From Cradle to Grave: More on Dance

Last week, we did a blog about the power of movement to enhance one’s health and well-being. It focused on dance, in all its forms, to enhance physiological and neuromuscular capacity among older individuals. I included a video of 94-year-old Mathilda Kline that you might want to check out. It’s a hoot!

Our incredible physiological and anatomical design carries one small burden: Use as directed, or lose it.

The value of dance as a form of exercise cannot be overstated. It provides all of the components of a total workout: strength, flexibility, endurance, coordination, balance and sweat (subject to the nature and intensity of the dance). These are the exact elements of healthy living that escape nearly all populations among advanced, industrial nations—the root of the obesity epidemic. 

In terms of healthy living and reducing the onset and severity of chronic disease, absolutely nothing compares with regular, appropriate exercise.   

The human body has evolved over millions of years to become the most versatile, physiologically capable and enduring on the planet. To boot, our species is blessed with an exceptional central nervous systems, allowing us to calculate options in order to live as well as possible and free of danger to life and limb.

However, our incredible physiological and anatomical design carries one small burden: Use as directed, or lose it.  

That’s right, the conditions that most plague modern men and women have to do with chronic diseases, most of which are a direct result of regular, habitual and deliberate physical inactivity.

◇ ◇ ◇ ◇ ◇

§ THE TASK
Pick up the blog post on dance and lifelong exercise after its final sentence and keep writing it.

§ SUPPLIED MATERIAL
◇ ◇ ◇ ◇ ◇

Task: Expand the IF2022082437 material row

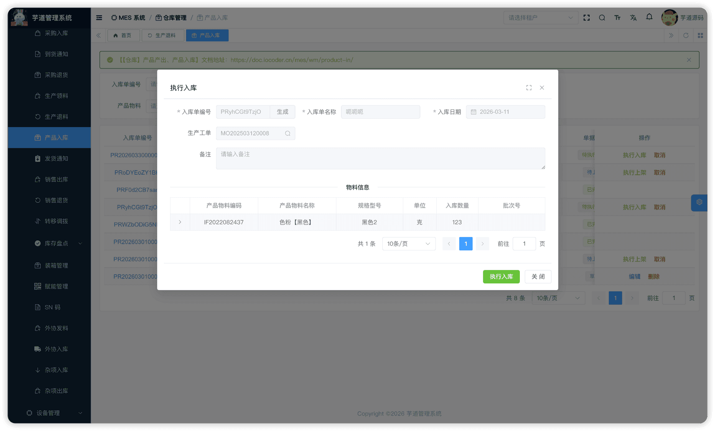Action: point(180,222)
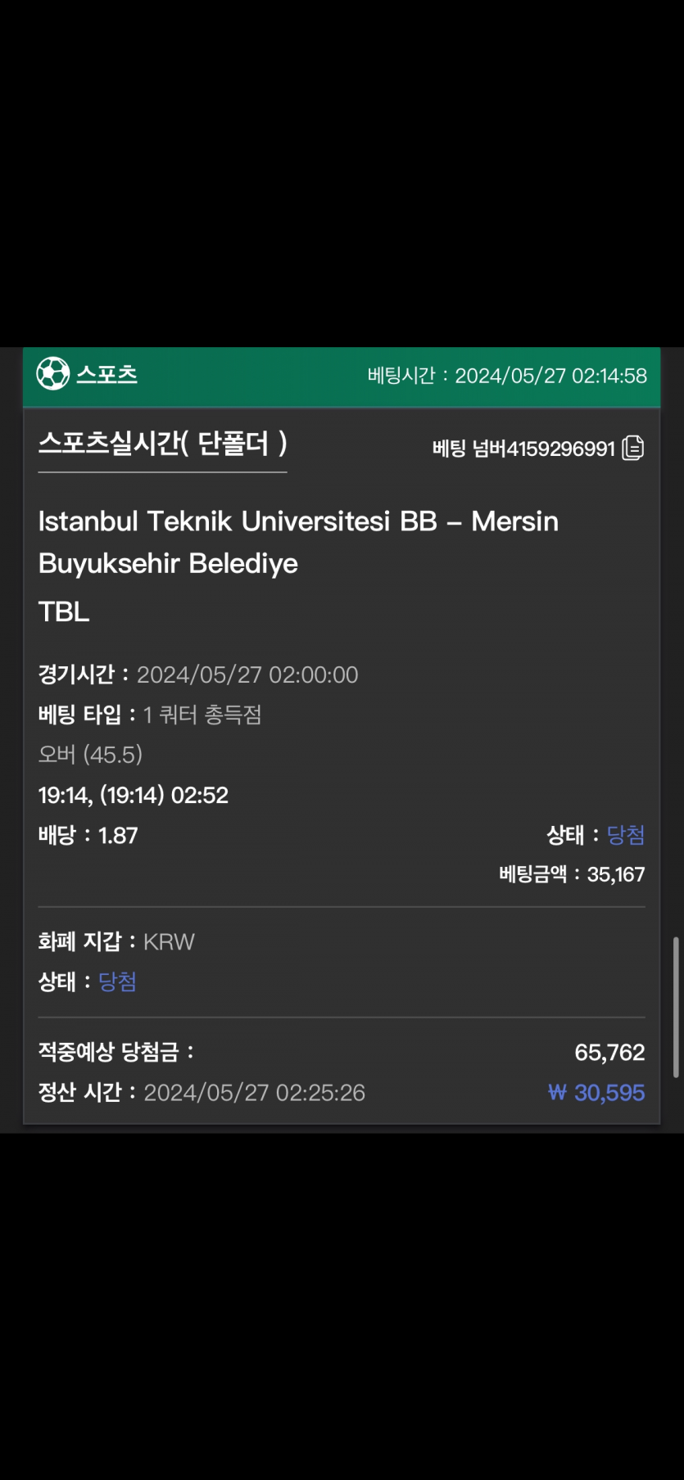Click the TBL league name

pos(64,611)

◇ ◇ ◇ ◇ ◇

§ ANSWER TO THIS EXERCISE
Public health dictums and common sense tell us that prevention of disease is best—and available to most–through healthy choices. And at the top of the list of healthy choices? (Drum roll please!) EXERCISE!

We launched this site to provide readers with sound, evidence-based and practical tips on health living. If is seems to lean a little toward older people, we make no apologies. If you’re not “old” now, you will be, and the best time to get ready for it is when you’re younger. How much younger? As young as you are right now. And you might think about the value of this information for your aging relatives and friends. Now there’s a gift worth giving! Help us build this site, gather a crowd, and launch an international movement.

So, begin by clicking on the attached video to get a look at another dance lover.  Then you’ll understand why, when asked the question about how early should one begin exercising, my mentor, Casey Conrad, used to tell his audiences: “From the cradle to the grave."